September is not my favorite month (October is, for a bunch of reasons, most involving nicer weather) but Labor Day is a turning point.
In our middle South, summer is the sluggish time. Not so harsh a heat as in the Carolina Lowcountry nor the drawling steam of New Orleans nor the breathlessness of Houston. But here there’s an impulse to hide somewhere indoors through the depths of July and August. Then a hint of a cool breeze will bring us back out, as before, especially when the zebra-shirted ref blows his whistle for the helmeted kicker to get on with it.
Speaking of, that last day of August was not a proud day in Knoxville. Least not for anybody I know, and especially for those two couples and dog on the doomed pleasure boat that burned.

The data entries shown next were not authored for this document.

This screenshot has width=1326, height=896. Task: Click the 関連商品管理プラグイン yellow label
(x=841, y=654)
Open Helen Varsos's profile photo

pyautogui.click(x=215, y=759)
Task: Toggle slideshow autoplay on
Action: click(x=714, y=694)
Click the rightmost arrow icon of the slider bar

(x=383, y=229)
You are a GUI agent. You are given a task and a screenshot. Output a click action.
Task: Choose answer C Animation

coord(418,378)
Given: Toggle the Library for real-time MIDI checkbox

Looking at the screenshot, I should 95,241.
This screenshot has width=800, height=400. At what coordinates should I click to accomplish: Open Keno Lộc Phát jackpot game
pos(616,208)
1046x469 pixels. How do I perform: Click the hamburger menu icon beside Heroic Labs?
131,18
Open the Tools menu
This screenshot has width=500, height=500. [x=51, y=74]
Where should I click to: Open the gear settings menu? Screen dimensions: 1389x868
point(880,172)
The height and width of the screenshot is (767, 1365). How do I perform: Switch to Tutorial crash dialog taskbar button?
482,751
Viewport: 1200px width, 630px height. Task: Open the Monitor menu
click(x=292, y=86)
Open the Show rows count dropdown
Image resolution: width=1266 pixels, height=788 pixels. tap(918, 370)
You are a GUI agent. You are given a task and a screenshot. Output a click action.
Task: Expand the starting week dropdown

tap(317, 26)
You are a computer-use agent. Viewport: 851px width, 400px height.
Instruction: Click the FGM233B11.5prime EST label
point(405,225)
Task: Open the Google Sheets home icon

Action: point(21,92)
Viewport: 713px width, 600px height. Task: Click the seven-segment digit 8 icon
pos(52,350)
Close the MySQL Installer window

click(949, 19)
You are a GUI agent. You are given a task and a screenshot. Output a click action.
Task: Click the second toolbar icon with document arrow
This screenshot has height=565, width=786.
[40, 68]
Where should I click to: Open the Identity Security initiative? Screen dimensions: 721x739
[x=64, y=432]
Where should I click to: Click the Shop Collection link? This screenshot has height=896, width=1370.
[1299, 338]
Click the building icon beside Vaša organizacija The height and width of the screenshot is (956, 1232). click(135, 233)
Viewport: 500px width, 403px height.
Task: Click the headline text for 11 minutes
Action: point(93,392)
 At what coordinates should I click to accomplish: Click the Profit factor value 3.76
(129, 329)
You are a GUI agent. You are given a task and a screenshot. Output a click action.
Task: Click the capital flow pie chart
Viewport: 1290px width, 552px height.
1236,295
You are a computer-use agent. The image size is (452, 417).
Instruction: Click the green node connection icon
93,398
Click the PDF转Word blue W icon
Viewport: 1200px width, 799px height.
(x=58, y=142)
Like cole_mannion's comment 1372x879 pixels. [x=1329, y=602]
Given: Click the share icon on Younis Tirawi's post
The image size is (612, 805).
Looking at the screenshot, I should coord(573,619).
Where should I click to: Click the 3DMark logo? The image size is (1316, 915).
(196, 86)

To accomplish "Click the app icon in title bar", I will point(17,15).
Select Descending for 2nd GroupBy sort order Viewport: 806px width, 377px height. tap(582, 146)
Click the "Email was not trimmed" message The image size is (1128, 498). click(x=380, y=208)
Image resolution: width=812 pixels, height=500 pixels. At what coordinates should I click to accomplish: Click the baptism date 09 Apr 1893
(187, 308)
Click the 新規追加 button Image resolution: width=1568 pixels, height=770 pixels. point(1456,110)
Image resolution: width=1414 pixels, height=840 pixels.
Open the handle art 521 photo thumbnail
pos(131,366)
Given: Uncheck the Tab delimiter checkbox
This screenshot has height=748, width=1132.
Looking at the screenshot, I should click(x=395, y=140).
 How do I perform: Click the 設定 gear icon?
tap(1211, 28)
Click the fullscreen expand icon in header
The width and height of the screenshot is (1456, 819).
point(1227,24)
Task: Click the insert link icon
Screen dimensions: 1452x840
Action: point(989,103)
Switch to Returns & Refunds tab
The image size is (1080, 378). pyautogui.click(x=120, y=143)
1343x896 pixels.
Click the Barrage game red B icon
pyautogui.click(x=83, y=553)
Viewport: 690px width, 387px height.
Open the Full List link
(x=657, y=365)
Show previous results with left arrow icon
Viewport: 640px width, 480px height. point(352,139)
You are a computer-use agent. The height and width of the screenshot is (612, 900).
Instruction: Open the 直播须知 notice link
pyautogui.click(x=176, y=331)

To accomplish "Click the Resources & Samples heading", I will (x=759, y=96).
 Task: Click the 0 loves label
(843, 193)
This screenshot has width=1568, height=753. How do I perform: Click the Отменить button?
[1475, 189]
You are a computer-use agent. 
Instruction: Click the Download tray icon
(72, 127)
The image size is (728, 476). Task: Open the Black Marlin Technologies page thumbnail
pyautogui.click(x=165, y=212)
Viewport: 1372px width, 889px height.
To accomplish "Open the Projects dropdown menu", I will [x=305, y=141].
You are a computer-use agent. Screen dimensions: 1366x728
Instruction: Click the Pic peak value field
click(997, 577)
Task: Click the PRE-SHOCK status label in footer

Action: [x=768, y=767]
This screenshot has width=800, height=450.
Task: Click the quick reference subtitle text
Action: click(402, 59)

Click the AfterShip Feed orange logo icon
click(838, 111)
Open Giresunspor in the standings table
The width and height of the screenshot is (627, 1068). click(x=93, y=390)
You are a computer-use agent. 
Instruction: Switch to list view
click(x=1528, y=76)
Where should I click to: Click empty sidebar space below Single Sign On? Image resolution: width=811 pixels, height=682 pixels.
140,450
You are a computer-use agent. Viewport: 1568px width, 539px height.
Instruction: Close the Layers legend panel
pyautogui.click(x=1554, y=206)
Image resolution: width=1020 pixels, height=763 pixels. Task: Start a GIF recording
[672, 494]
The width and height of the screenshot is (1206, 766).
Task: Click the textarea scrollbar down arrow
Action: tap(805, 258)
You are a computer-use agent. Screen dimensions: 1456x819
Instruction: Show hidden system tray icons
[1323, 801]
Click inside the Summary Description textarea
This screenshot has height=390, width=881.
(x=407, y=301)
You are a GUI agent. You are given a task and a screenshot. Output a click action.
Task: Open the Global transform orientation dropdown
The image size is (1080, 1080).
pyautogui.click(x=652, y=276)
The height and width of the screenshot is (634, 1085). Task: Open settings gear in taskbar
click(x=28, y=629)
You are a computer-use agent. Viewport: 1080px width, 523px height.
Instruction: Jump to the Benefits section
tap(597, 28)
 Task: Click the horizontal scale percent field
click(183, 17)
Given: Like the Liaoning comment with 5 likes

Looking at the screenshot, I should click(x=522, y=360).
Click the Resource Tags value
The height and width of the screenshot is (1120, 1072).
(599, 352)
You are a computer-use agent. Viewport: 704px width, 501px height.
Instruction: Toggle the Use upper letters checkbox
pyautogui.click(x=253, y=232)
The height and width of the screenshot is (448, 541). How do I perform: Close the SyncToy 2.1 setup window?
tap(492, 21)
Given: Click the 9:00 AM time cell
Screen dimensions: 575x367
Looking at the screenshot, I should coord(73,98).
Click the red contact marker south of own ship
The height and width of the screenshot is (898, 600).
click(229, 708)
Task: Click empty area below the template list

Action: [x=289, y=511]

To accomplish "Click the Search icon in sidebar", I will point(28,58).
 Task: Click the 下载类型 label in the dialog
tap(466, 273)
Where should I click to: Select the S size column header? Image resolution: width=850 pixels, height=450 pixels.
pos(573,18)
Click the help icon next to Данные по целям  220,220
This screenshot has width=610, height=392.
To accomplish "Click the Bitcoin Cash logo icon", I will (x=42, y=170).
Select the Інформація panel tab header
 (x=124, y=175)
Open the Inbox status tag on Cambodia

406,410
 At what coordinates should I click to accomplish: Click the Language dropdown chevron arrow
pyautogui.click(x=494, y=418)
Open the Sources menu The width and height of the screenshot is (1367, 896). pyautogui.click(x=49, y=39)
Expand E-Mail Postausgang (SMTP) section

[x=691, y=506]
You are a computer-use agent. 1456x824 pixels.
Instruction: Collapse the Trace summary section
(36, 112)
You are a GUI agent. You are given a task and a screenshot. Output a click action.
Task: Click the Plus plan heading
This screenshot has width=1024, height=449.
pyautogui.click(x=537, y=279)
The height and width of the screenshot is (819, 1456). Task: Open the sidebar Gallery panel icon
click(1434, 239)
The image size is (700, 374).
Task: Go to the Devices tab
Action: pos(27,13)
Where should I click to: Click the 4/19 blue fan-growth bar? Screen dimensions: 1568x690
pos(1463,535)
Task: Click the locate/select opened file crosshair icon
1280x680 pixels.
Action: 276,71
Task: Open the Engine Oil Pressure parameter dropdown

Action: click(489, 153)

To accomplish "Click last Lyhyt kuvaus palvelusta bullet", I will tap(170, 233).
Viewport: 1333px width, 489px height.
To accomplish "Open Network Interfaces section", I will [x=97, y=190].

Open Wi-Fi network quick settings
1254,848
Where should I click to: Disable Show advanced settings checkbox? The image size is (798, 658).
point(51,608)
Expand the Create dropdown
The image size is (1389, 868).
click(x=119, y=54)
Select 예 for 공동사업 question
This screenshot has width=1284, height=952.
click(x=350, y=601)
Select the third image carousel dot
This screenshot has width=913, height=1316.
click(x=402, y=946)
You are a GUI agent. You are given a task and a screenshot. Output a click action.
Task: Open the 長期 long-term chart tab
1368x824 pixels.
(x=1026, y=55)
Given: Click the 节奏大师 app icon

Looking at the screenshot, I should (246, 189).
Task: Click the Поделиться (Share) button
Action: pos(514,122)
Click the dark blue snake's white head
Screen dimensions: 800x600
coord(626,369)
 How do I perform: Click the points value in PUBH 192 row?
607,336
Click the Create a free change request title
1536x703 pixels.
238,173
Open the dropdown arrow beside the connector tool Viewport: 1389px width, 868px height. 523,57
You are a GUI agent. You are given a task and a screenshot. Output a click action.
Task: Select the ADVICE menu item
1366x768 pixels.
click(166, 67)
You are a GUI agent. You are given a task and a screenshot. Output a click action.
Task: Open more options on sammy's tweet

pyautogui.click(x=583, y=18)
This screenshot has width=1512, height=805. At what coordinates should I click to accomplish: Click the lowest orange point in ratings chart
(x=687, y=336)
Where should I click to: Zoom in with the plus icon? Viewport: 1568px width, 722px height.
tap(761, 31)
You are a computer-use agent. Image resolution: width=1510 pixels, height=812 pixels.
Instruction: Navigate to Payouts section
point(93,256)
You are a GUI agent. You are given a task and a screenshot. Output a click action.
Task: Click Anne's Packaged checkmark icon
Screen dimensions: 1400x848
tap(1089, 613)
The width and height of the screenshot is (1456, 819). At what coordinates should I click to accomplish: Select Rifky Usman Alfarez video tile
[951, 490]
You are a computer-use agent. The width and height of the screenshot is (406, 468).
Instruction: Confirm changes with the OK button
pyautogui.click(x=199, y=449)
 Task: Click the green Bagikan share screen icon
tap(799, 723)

It had been their first run upriver with the Vol Navy, and for naught. All the five aboard survived, the News-Sentinel reports. In hindsight, the dramatic sinking might have foretold the afternoon for the Vol Boys, who would struggle for breath inside the cathedral of SEC football. They lost - sadly and badly - to Georgia State. (I’m sorry, to whom?)
September mainly puts me in mind of many positives…
Neighbors: The way so many folks get outdoors again and renew each other’s acquaintance. (Of course, this happens year-round with dog-walkers, or rather with dogs who walk their people, but as autumn deepens many others also appear when the temp comes down a tad. In September, the dogged are more likely to encounter the non-dogged.
Colors: September is the month the leaves begin to fall and blow about, and at the higher elevations all in nature turns orange and red and copper and rust.
Blessings: I think of certain amenities that that mayors and councils and donors have blessed our city with: Greenways and sidewalks, and parks, bike lanes and branch libraries. All these are fine places where people meet people, and the city gets to know itself a little better.
Fun: In September we may remember there’s a testing to come, but before winter there will be chances for picnics and handshakes and more baseball. Nothing quite like a breezy night with a hot dog and a cool one at First Tennessee Park, with friends and a view of an astonishing skyline.
Thinking of that skyline view, which takes in the State Capitol, I’m reminded that the Legislature does not meet in September, and I smile for my city.
September is the month we look back and look ahead. Back to the awful 9/11 when the world changed, yes, but also ahead in anticipation of new births, new hopes, and before we know it new elections.